Cuando un ingrediente está en plena temporada, lo notas en todo: en el color, en el aroma y, sobre todo, en el sabor. Junio es uno de los meses más generosos del año en la cocina, y aprovechar lo que la temporada ofrece ahora mismo es la forma más sencilla de comer mejor, gastar menos y disfrutar más en la mesa.
Estos diez ingredientes están en su punto álgido este mes. Eso significa más nutrientes, más sabor y menos kilómetros desde el campo hasta tu plato.
Fresas
La fresa es la reina indiscutible del verano. En junio llega a su momento más dulce y jugoso, cuando el sol ha tenido tiempo de concentrar todo su azúcar natural. Es perfecta tal cual, pero también es la base ideal para postres, batidos, ensaladas y mermeladas caseras. Rica en vitamina C y antioxidantes, ayuda a proteger el organismo del estrés oxidativo. Si puedes conseguirlas de proximidad, mucho mejor.
Cerezas
Las cerezas tienen una ventana de temporada muy corta, y junio es el momento de aprovecharla al máximo.

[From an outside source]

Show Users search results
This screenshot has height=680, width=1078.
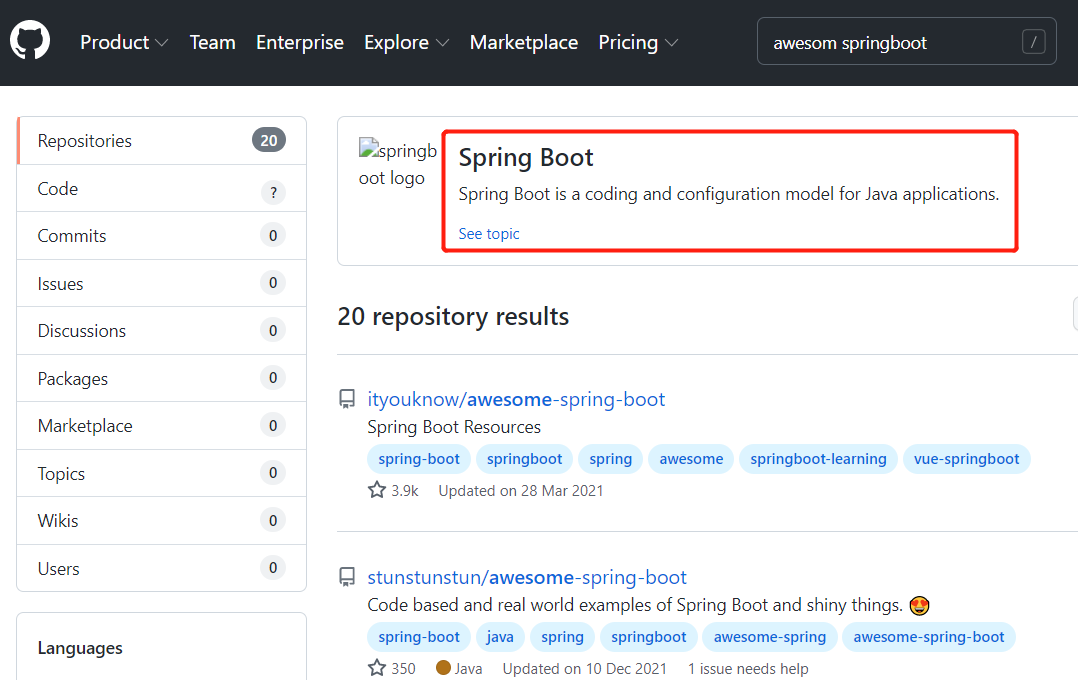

Su sabor profundo y ligeramente ácido las hace irresistibles tanto para comer solas como para incorporarlas en tartas, compotas o incluso salsas para carnes. Son ricas en antioxidantes y melatonina, lo que las convierte en una aliada inesperada para dormir mejor.
Pepino
Pocos ingredientes refrescan tanto como el pepino en pleno verano. Con un contenido de agua altísimo, hidrata y calma en los días de más calor. Es perfecto en ensaladas, gazpachos, aguas aromatizadas o simplemente con un poco de sal y limón. Bajo en calorías y muy versátil, es uno de esos ingredientes que deberían estar siempre en la nevera durante junio.
Tomate
El tomate de temporada no tiene nada que ver con el que encontramos en invierno. En junio, madurado al sol, desarrolla toda su complejidad aromática y ese sabor intenso que tanto echamos de menos el resto del año. Se puede comer de mil formas: crudo en ensalada, en salsa, a la plancha o simplemente con aceite de oliva virgen extra. Además, es una fuente excelente de licopeno, un antioxidante con efectos protectores sobre el corazón.
Rábano
El rábano es pequeño pero tiene mucho que ofrecer. Su textura crujiente y su toque ligeramente picante dan vida a cualquier ensalada o bocadillo. Bajo en calorías y rico en vitamina C, es uno de esos ingredientes humildes que merece mucho más protagonismo en la cocina de verano. En junio están en su punto más fresco y tierno.
Colinabo
El colinabo es quizás el gran olvidado de la temporada, pero no debería serlo. En junio se encuentra en su versión más joven y delicada, con una textura suave y un sabor que recuerda al brócoli con un toque más dulce. Se puede comer crudo, rallado en ensaladas, o cocinado al vapor sin perder sus propiedades. Es rico en fibra y contribuye a una digestión saludable.
Cebolleta
La cebolleta fresca es uno de esos ingredientes que transforman un plato sin esfuerzo. Su sabor suave y su frescura la hacen perfecta para ensaladas, cremas, sopas frías y sándwiches. En junio están especialmente tiernas y crujientes, con un alto contenido en flavonoides que ayudan a reforzar el sistema inmunitario. Un ingrediente sencillo con un impacto enorme.
Calabacín
El calabacín es uno de los grandes protagonistas de la cocina de verano. En junio aparecen los ejemplares más jóvenes, con la piel fina y el sabor más delicado. Se adapta a cualquier técnica: a la plancha, al horno, en cremas, en pasta o relleno. Bajo en calorías y rico en vitaminas, es un aliado perfecto para una alimentación ligera sin renunciar al sabor.
Guindas y cerezas ácidas
Las guindas son ese ingrediente que sorprende por su versatilidad. Su punto ácido y ligeramente amargo las hace perfectas tanto para recetas dulces como para acompañar carnes y aves. En junio están en su mejor momento, con todo su sabor concentrado. Son ricas en flavonoides y contribuyen a regular la presión arterial. Una fruta que merece salir del rincón de los postres.
Albahaca
La albahaca fresca de junio tiene un aroma que lo llena todo. Recién cortada del huerto o comprada en el mercado, su intensidad es incomparable. Es imprescindible en cualquier cocina mediterránea de verano: en un pesto casero, sobre una ensalada caprese, en sopas frías o simplemente sobre un tomate con aceite. Tiene propiedades antioxidantes y favorece la digestión, pero su mayor virtud es convertir cualquier plato sencillo en algo especial.